Last week I received an “annual award” at work… a copy of the 1981 Bunty annual — brilliant!! I remember owning a copy of this when I was a girl.
Some of the stories and artwork are great, I can see why I received the comic for years. I haven’t read it all yet, and it is dated in some aspects, but the stories are still exciting. Here’s a couple of examples from the inside pages…
(I am yet to find a copy of the doll/burglary story, if anyone knows where I can get hold of a copy please let me know – I’d love to see it again!)

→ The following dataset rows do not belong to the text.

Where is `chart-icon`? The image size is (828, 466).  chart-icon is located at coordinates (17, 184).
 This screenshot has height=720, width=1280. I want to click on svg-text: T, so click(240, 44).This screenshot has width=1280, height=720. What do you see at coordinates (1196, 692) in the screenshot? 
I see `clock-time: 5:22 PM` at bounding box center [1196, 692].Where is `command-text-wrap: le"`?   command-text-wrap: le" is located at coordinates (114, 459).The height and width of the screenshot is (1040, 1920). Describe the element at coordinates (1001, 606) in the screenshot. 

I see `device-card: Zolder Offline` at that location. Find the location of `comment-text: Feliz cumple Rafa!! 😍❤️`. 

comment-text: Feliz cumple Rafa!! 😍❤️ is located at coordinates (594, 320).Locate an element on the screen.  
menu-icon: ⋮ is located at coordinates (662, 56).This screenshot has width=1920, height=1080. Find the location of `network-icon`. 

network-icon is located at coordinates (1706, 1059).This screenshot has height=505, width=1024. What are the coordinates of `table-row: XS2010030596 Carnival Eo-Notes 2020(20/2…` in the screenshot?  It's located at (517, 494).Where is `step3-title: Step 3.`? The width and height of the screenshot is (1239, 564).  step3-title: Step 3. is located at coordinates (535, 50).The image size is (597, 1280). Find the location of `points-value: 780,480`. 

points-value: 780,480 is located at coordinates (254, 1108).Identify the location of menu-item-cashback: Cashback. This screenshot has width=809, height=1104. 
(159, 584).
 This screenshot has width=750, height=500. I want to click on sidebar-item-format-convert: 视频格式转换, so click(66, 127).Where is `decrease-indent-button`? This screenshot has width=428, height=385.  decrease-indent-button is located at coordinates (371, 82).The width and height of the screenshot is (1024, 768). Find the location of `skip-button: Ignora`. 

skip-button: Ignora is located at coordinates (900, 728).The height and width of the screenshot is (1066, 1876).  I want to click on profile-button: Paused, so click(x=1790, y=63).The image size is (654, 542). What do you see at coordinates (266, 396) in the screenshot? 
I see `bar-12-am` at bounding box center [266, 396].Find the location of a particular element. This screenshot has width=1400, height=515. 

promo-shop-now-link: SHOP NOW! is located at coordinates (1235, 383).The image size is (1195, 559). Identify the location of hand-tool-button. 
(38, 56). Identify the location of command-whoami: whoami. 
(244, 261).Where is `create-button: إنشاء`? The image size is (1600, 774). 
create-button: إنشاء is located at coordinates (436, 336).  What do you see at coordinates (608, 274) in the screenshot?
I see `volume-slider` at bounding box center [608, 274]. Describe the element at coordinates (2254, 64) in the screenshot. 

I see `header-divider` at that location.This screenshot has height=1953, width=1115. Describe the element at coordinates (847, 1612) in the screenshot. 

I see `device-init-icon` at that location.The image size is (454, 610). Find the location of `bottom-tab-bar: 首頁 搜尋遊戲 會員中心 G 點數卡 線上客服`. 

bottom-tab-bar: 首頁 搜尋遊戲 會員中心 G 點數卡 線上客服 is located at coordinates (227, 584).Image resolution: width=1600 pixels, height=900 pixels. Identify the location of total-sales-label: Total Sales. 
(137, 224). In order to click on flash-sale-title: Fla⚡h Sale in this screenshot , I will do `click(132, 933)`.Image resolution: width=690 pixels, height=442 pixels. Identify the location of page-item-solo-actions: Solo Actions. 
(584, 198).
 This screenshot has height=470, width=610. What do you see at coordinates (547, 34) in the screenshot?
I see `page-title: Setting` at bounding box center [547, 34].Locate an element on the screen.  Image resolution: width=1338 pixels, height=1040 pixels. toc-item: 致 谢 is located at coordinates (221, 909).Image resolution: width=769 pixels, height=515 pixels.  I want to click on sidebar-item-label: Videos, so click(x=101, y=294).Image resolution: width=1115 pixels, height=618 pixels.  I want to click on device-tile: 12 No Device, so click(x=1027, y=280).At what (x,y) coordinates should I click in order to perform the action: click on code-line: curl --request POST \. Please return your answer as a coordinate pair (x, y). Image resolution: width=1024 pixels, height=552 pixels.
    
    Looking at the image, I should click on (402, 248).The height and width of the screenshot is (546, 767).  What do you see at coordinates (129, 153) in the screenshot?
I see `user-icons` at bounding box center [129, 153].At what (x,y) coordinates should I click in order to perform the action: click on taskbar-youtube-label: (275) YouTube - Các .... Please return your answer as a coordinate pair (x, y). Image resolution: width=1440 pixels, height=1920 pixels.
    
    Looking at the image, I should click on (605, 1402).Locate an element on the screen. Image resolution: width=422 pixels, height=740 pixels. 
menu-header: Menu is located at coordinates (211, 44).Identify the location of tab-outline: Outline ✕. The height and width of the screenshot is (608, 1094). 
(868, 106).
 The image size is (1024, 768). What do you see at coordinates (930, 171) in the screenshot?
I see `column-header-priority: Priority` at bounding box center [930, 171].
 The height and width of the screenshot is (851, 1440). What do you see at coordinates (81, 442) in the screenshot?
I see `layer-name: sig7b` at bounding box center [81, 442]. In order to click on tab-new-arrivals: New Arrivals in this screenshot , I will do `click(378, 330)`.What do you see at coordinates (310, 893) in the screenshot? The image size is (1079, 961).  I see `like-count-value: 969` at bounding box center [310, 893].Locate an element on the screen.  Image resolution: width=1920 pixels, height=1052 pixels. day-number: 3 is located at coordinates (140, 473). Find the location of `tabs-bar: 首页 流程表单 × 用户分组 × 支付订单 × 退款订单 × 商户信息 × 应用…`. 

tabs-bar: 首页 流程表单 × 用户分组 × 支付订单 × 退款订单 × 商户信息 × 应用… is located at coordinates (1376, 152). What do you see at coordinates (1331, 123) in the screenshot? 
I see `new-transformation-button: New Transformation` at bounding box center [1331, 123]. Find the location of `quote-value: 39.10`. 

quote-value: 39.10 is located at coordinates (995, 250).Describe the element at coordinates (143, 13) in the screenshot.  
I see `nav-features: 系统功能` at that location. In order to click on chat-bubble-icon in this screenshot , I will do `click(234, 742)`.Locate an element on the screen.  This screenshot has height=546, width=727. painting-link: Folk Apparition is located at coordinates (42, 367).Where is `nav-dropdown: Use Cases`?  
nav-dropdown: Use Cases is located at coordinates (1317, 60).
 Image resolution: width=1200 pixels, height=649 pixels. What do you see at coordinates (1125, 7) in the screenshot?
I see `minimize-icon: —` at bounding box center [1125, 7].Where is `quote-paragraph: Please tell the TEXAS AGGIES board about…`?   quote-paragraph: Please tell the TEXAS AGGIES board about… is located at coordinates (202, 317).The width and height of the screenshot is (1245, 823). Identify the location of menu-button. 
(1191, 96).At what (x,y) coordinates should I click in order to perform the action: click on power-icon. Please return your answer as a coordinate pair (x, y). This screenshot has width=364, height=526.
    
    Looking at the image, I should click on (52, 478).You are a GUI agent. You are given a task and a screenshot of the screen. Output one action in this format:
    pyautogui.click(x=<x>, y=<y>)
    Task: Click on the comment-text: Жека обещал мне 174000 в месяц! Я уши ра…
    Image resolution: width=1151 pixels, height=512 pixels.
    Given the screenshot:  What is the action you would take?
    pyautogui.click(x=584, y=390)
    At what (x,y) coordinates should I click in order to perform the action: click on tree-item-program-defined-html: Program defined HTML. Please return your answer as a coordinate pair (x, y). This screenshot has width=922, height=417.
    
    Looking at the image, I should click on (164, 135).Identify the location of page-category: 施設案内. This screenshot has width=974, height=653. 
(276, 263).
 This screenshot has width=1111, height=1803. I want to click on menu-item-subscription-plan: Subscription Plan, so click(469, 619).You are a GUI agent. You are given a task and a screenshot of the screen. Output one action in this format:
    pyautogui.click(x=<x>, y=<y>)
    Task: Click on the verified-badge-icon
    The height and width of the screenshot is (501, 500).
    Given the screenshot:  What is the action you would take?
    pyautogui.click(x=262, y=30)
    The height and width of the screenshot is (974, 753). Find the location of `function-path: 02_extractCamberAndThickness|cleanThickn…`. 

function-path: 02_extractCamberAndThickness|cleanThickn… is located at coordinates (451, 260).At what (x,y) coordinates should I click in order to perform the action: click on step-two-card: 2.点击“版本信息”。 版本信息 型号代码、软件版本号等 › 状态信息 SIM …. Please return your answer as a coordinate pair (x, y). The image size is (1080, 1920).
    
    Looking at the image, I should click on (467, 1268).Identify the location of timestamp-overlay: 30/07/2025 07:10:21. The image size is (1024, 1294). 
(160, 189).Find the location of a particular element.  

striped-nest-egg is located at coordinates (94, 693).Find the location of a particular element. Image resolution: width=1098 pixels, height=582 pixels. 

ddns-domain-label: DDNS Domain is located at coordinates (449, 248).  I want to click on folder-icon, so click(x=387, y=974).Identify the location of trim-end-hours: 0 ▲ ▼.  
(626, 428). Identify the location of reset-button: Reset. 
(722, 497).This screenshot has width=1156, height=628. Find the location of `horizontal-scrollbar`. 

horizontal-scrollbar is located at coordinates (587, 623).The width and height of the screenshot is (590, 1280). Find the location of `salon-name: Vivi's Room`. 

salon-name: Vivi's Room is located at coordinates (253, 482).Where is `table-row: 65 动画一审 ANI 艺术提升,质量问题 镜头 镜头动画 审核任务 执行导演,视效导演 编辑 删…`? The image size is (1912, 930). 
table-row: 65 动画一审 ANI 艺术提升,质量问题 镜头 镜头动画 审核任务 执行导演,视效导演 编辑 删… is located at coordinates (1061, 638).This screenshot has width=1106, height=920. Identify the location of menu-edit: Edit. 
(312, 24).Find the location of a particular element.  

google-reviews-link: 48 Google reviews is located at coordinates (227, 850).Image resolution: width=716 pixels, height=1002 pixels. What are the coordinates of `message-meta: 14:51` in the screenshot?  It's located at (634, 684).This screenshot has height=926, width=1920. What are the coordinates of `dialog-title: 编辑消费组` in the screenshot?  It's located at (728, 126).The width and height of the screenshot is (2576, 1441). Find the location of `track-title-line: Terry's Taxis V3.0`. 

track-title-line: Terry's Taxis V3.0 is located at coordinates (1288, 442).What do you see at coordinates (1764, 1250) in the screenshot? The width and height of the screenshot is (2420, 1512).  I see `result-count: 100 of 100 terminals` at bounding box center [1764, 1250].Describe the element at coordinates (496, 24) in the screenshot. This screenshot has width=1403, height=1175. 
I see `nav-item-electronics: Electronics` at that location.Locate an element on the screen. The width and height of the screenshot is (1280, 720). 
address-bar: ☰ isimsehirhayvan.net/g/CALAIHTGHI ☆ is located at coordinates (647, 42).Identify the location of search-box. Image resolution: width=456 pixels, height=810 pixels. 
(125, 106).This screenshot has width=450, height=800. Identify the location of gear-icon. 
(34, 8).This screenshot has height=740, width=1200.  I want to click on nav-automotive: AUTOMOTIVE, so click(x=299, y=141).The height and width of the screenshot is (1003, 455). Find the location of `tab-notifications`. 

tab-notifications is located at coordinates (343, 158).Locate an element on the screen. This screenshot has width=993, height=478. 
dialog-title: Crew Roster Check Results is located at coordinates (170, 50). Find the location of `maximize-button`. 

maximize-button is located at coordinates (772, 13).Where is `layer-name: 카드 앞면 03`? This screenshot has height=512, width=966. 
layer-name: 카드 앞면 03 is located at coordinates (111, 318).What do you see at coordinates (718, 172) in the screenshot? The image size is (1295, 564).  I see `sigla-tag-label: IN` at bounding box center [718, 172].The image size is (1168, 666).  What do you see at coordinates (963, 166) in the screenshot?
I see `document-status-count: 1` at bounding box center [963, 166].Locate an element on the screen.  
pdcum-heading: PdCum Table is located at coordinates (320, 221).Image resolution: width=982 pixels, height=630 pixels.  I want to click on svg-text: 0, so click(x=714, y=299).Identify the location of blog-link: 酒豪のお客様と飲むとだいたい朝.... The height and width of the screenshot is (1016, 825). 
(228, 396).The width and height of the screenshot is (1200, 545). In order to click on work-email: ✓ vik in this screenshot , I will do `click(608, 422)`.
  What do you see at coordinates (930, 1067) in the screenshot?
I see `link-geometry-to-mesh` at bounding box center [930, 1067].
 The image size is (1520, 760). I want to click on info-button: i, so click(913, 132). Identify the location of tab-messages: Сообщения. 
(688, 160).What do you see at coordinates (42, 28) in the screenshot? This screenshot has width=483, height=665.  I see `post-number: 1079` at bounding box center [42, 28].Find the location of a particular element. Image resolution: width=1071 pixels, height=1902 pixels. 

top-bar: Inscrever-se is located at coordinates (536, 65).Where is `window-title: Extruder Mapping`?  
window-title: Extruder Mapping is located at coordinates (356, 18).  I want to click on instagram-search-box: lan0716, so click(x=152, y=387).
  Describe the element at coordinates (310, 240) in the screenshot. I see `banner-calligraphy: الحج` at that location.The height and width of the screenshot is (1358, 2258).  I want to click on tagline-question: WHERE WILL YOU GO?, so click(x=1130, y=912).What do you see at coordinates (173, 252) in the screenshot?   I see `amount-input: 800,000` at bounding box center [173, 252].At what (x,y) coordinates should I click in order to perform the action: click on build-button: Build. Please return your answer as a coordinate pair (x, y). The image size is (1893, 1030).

On a more serious note. Having spoken to many parents and comic people over the past couple of months there has been unanimous agreement that there is a gap in the market, a lack of comics available for girls today, and much support for something new on the newsagents shelves. I think this is reflected in the latest media coverage on the debate about the sexualisation of children. Key Stage 2 girls (7-11 year olds) should be allowed to be proud to be what they are, not yearning to be older. Many of the branded magazines available to them seem to be massive marketing machines with not much substance and barely any stories. The young girls that I know are more interested in reading and playing and just being girls rather than the latest fashions. Niamh and her friends have recently read Monkey Nuts and Mo-Bot High. They loved both stories and have since been playing Mo-Bot High in the school playground. Their latest obsession is the Diary of a Wimpy Kid series of books — the format of these would work really well as a comic strip! Lets give them something fun, original and packed full of stories, and let them enjoy their childhoods before they really do have to grow up.